I'm going to the London Pro store (Soho) tomorrow and wondered if anyone who had been there, could tell me if the MAs are nice etc.

If you're not keen on it, can you recommend where else in London to go for MAC? Thanks!


----------



## chris (Jun 16, 2006)

I've had both good and not so good experiences at MAC Pro in Soho. They're either very attentive or ignore you. It's the luck of the draw! I'd recommend going early so you can have the whole store to yourself cause it'll be busy on a Saturday.


----------



## Juneplum (Jun 16, 2006)

moved to mac chat europe


----------



## dollbabybex (Jun 16, 2006)

i find the carnaby street pro store really helpful

the women took ages helping me find a blush and even complimented me on my makeup.

and theres a guy who works there who is always helpful.

only once has somebody been rude in that store... but they couldve been having a bad day.

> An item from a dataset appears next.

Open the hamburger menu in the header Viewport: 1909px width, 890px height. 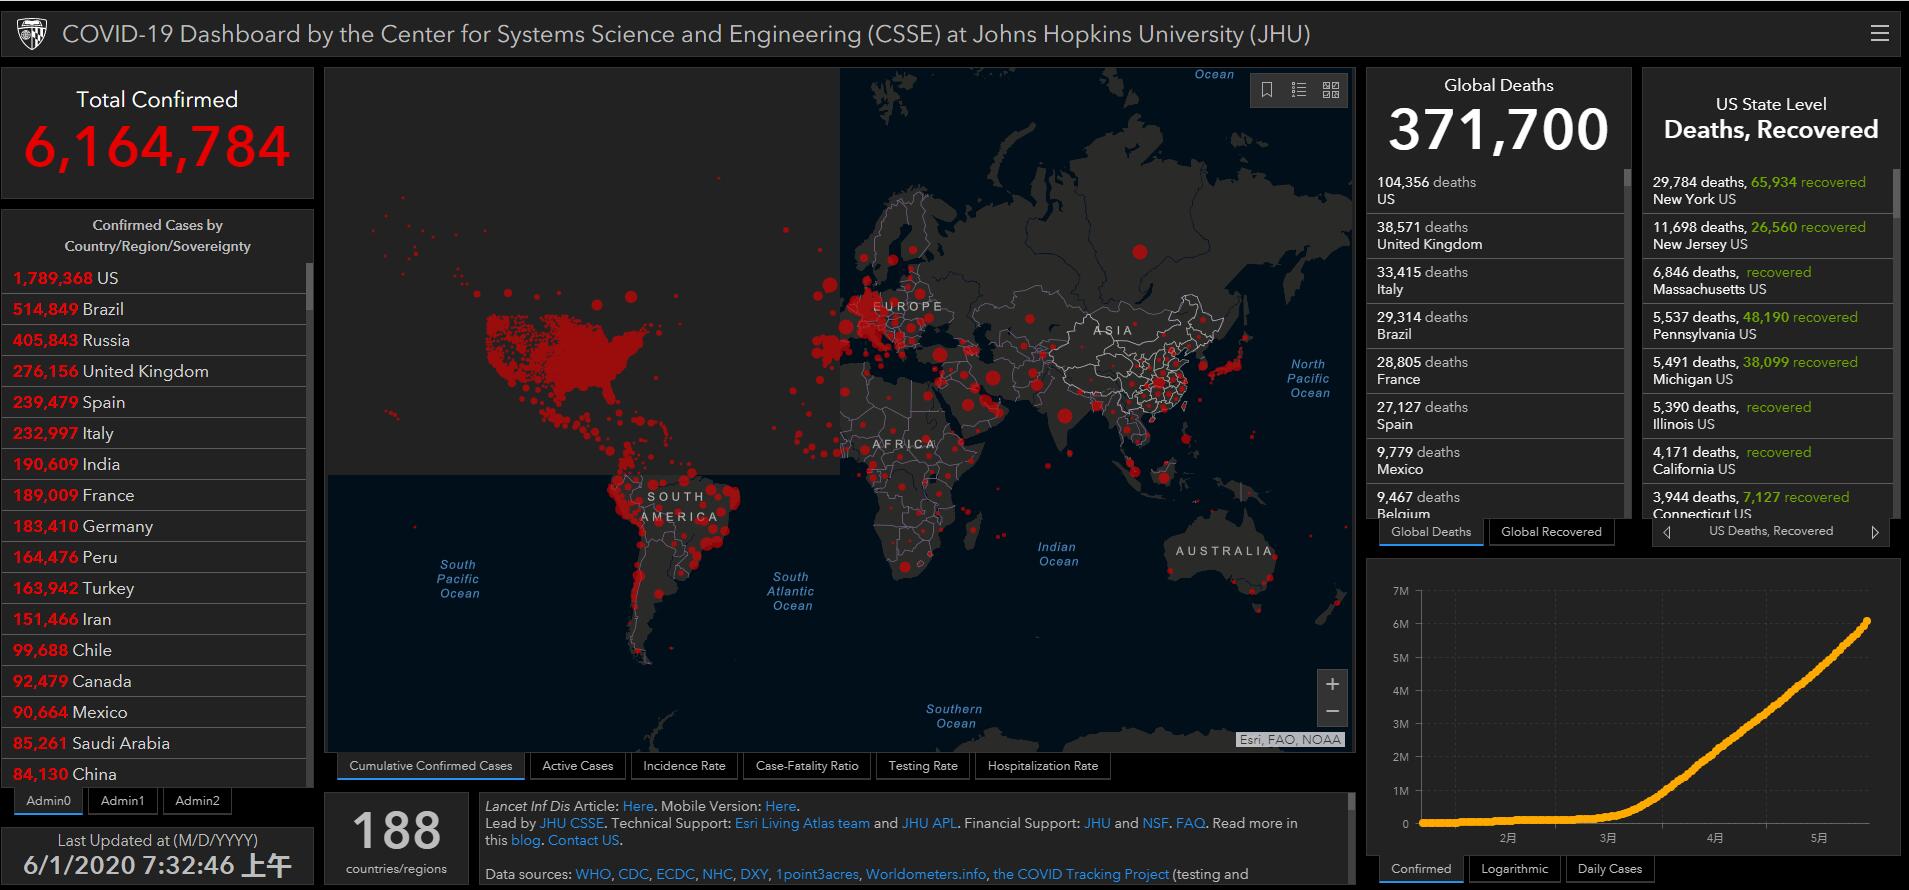pyautogui.click(x=1879, y=33)
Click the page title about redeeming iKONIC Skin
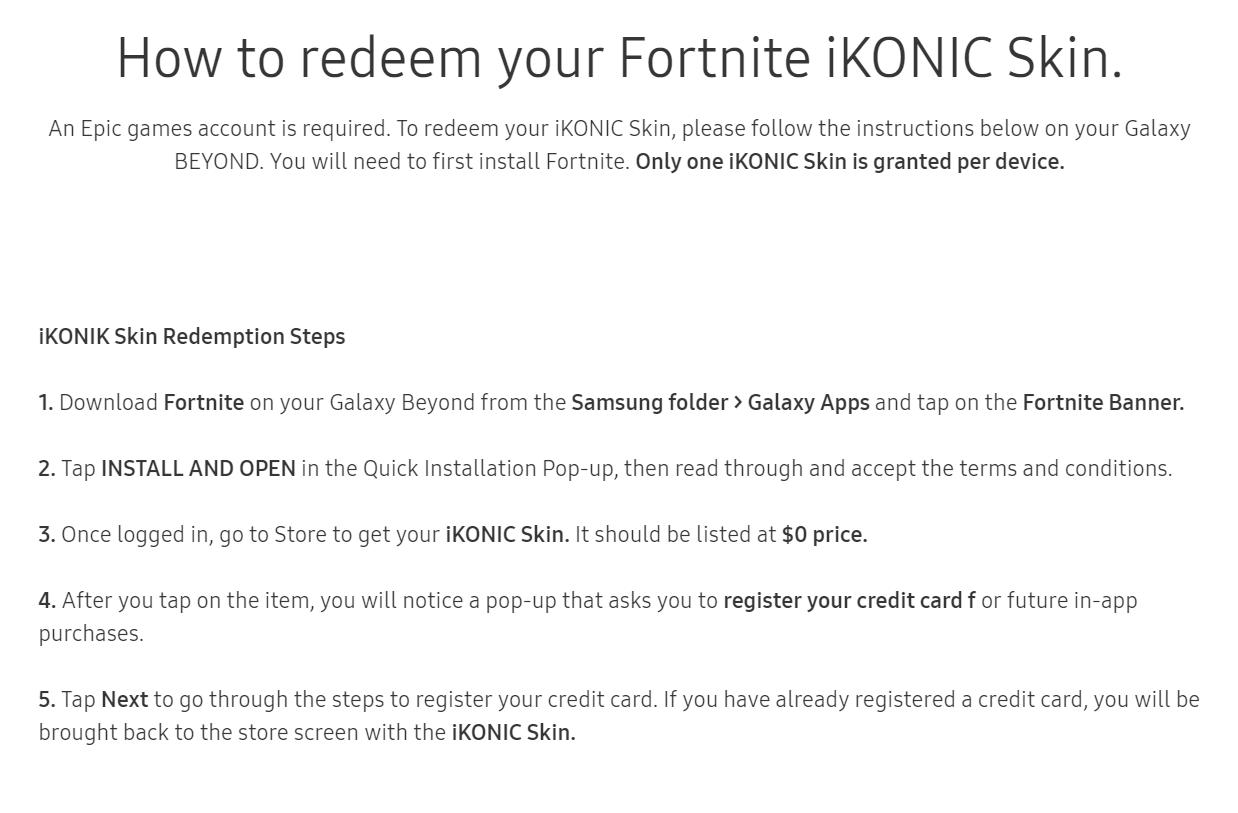This screenshot has height=813, width=1238. click(x=620, y=58)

only downfall is is that its small and usually always super rammed!


----------



## Vicky88 (Jun 16, 2006)

Quote:

   Originally Posted by *Juneplum* 
_moved to mac chat europe 
	

	
	
		
		

		
		
	


	


_

 
Ooh sorry, that was a bit obvious lol.

Thanks everyone, I will check out Carnaby Street. I'm gonna be going early morning so hopefully it won't be too busy.


----------



## Vicky88 (Jun 17, 2006)

Quote:

   Originally Posted by *dollbabybex* 
_i find the carnaby street pro store really helpful_

 
I decided to go to this one and I LOVED it, so thank you!


----------



## Incus (Jun 18, 2006)

A bit late, but the MAC counter in House of Fraser in the city is the best one I've been to. The people that work there are super friendly 8)


----------



## JesusShaves (Jun 22, 2006)

i'd also suggest the MAC freestanding in south kensington.  It's the furthest from me, but i love it there!


----------